» Task item: The lines to reproduce from the material below are those from the one containing "新竹市私立光復高級中學獎學金辦法 (316, 812)" through the one containing "114-2 (165, 571)", both included; write them out exactly and add nothing.

Segment Open

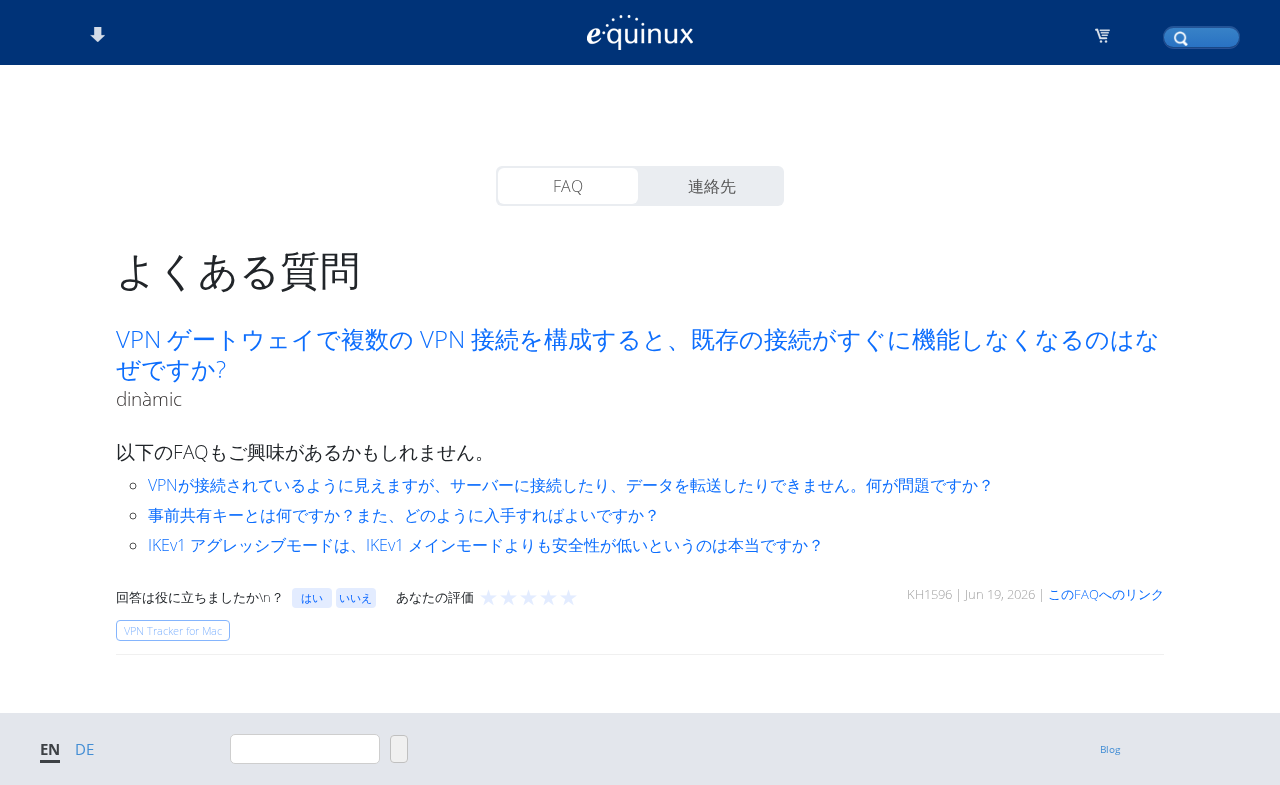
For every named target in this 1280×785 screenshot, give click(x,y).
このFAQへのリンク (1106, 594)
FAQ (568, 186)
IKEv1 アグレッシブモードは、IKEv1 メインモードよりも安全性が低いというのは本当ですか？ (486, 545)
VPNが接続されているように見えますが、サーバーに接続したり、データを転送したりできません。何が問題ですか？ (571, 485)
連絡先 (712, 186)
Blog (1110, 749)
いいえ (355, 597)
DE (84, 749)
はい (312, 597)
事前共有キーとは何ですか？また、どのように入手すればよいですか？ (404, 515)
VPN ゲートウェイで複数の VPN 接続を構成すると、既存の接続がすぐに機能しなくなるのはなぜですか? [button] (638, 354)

Segment Closed
Segment Open

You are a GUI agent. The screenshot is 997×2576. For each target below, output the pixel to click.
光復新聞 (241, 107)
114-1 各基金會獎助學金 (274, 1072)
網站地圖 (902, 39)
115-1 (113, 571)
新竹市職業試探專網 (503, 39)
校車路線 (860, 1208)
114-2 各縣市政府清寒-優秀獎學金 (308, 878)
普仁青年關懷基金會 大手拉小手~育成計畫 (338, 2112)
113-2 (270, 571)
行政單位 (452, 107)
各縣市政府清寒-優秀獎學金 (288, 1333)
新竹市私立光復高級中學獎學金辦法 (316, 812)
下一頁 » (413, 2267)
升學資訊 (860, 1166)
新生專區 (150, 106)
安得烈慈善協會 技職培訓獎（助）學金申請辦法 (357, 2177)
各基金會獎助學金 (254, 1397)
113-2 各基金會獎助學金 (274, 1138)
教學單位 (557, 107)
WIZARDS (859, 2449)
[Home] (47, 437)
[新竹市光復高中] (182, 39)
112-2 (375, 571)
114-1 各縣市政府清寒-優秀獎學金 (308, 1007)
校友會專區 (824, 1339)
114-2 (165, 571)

Segment Closed
Segment Open

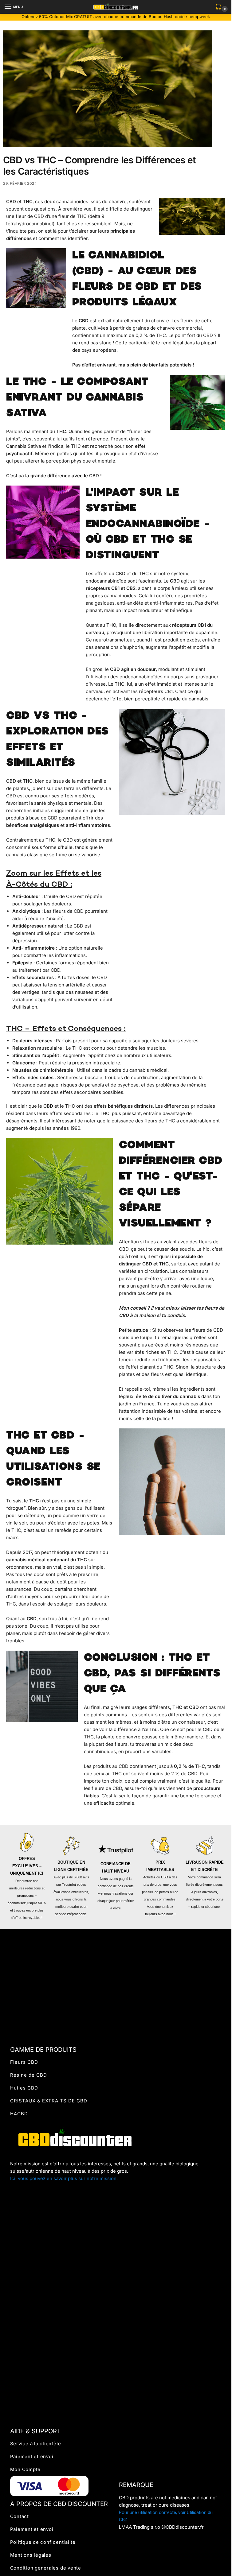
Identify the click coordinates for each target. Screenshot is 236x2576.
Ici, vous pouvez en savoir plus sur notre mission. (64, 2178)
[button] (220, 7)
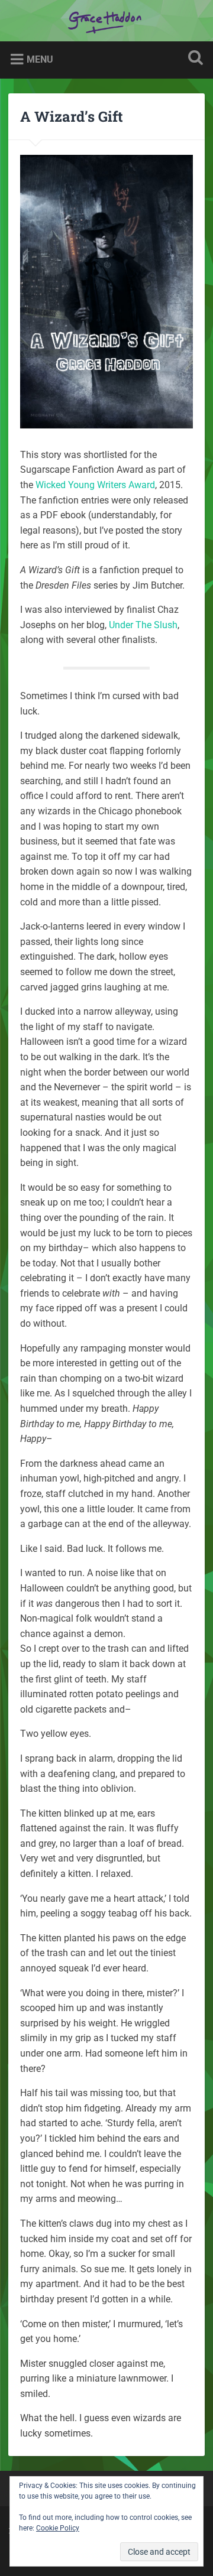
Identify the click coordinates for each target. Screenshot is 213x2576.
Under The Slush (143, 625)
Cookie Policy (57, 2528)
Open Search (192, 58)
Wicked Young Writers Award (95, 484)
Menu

Segment Closed

» Task answer:
新竹市私立光復高級中學獎學金辦法 (316, 812)
下一頁 » (413, 2267)
升學資訊 (860, 1166)
新生專區 (150, 106)
安得烈慈善協會 技職培訓獎（助）學金申請辦法 (357, 2177)
各基金會獎助學金 (254, 1397)
113-2 各基金會獎助學金 (274, 1138)
教學單位 (557, 107)
WIZARDS (859, 2449)
[Home] (47, 437)
[新竹市光復高中] (182, 39)
112-2 (375, 571)
114-1 各縣市政府清寒-優秀獎學金 (308, 1007)
校友會專區 (824, 1339)
114-2 (165, 571)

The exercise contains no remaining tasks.